---- Given information
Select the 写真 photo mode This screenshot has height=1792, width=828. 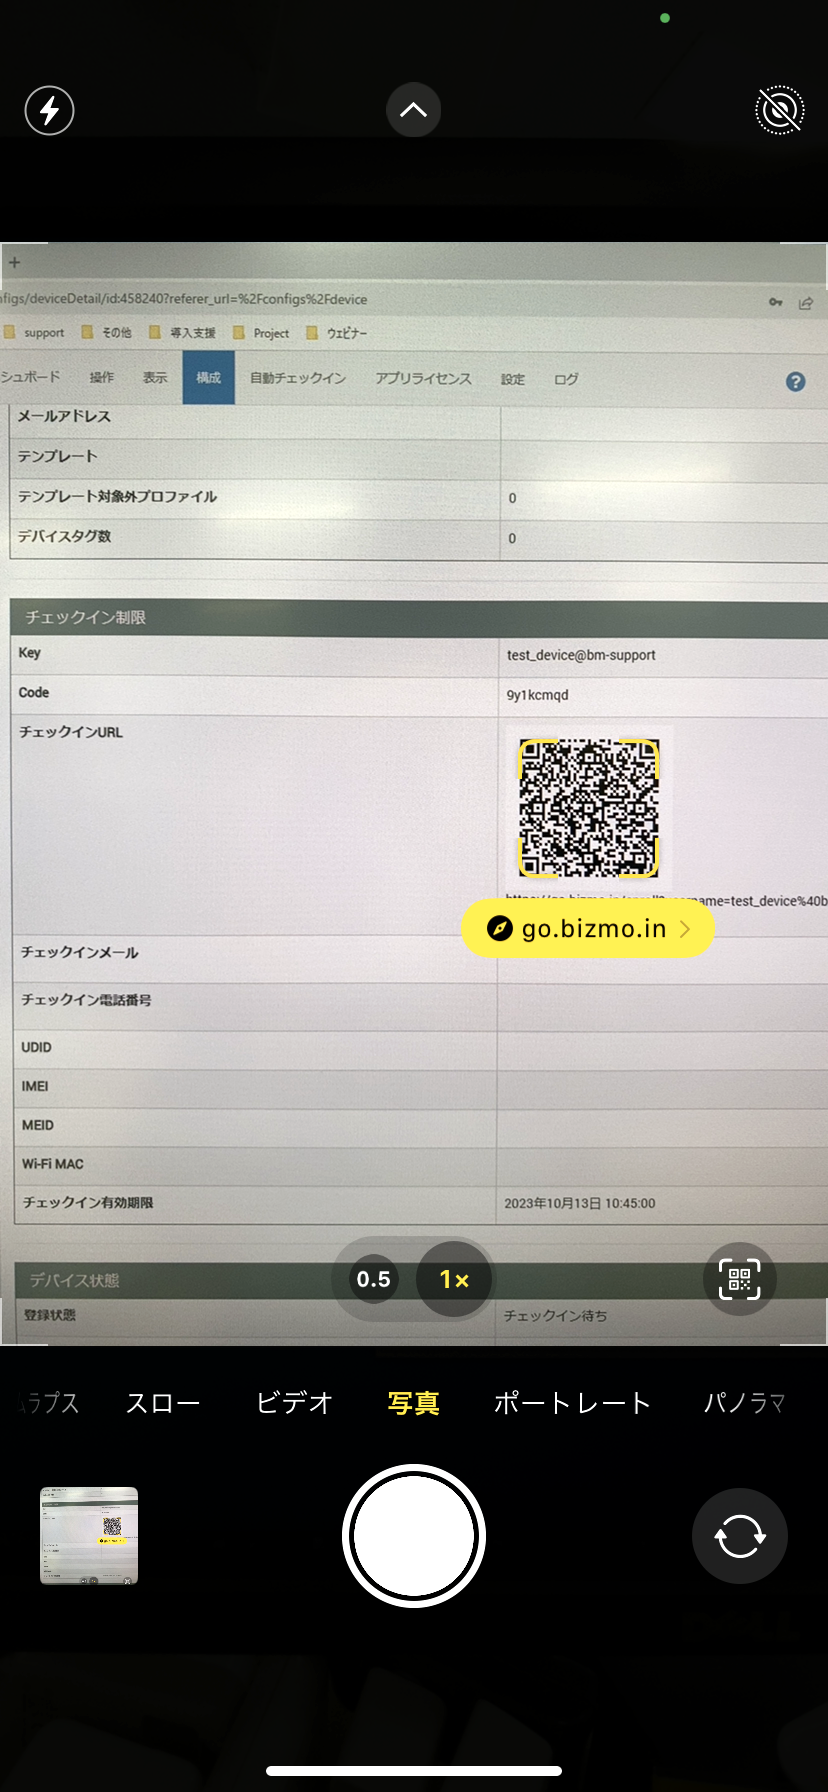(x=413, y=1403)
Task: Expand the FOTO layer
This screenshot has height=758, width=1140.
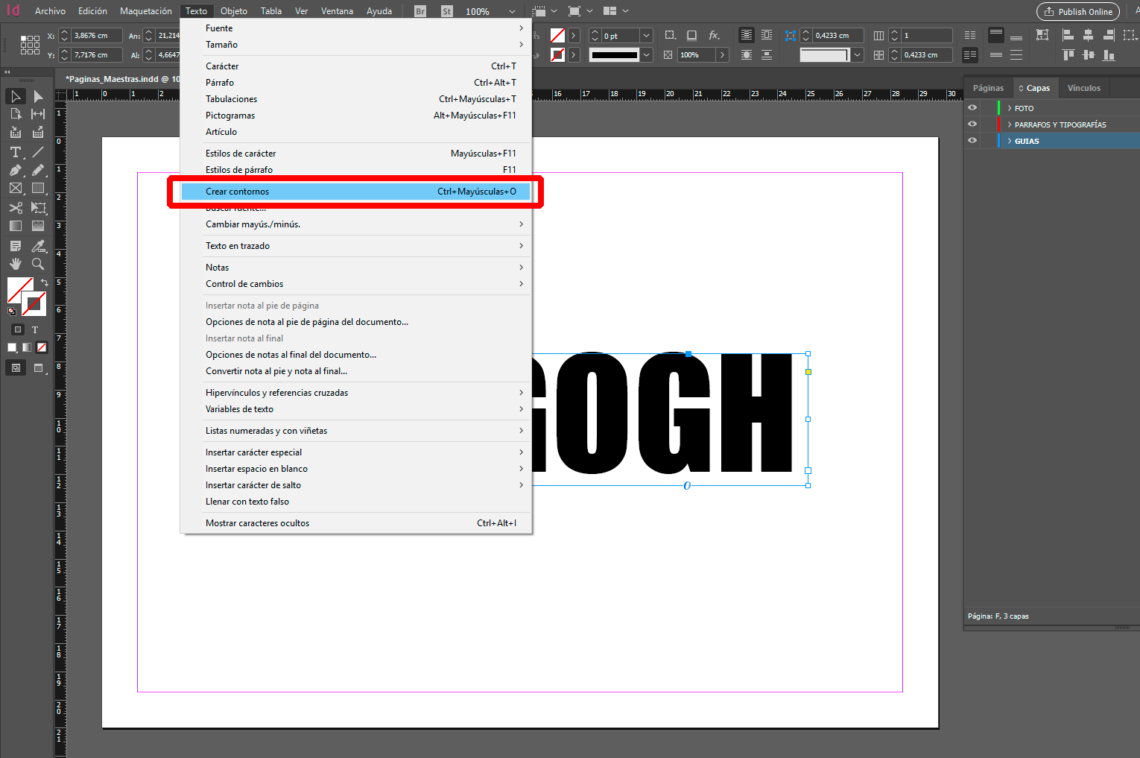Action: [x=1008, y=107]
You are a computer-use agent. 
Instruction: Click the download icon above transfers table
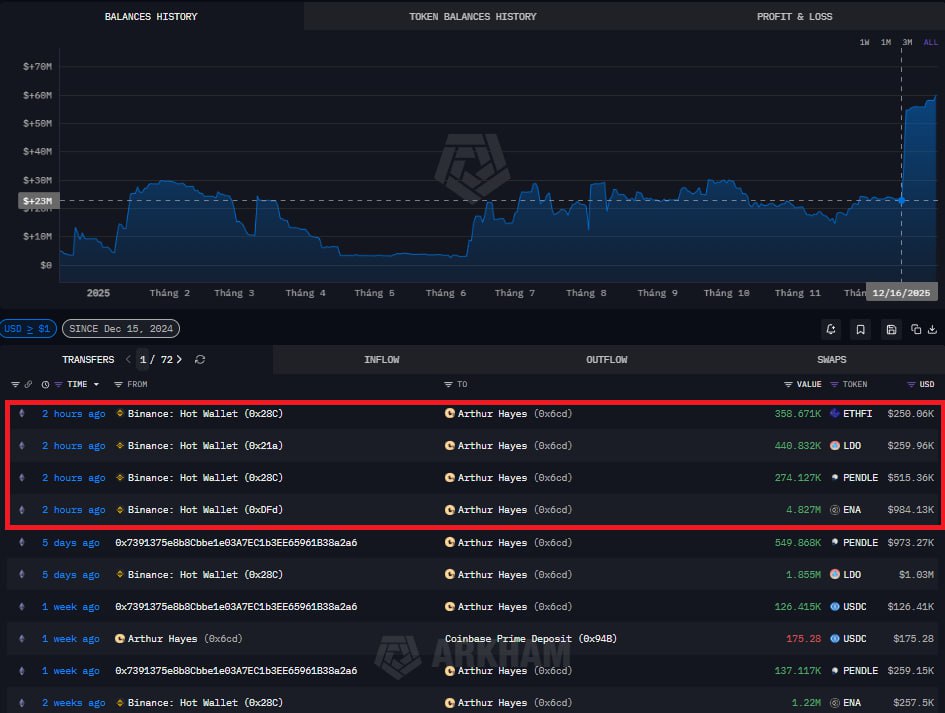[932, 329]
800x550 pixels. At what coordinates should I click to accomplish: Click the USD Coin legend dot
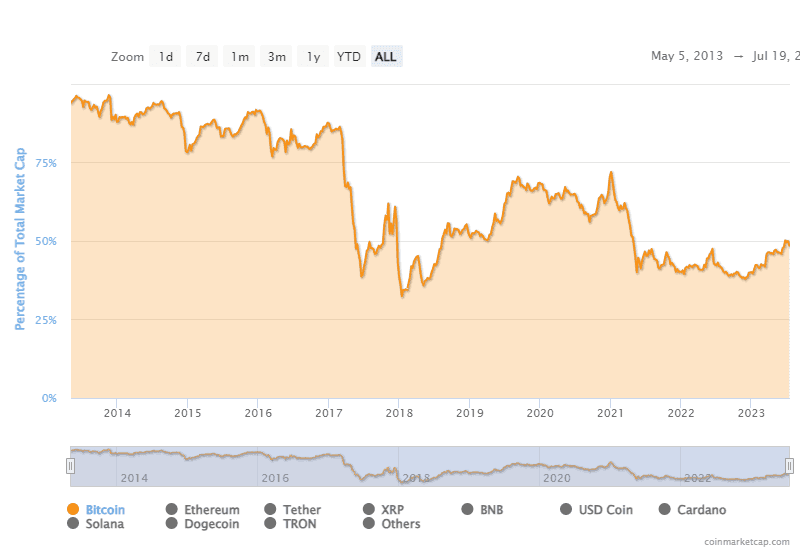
--------
- _Task to carry out_
Copy exactly the lines from the line containing "You are a computer-use agent." through the last line of the records above, both included, and leave out any pictures.

- _Your response_
You are a computer-use agent. 
Instruction: Click the download icon above transfers table
[932, 329]
800x550 pixels. At what coordinates should I click to accomplish: Click the USD Coin legend dot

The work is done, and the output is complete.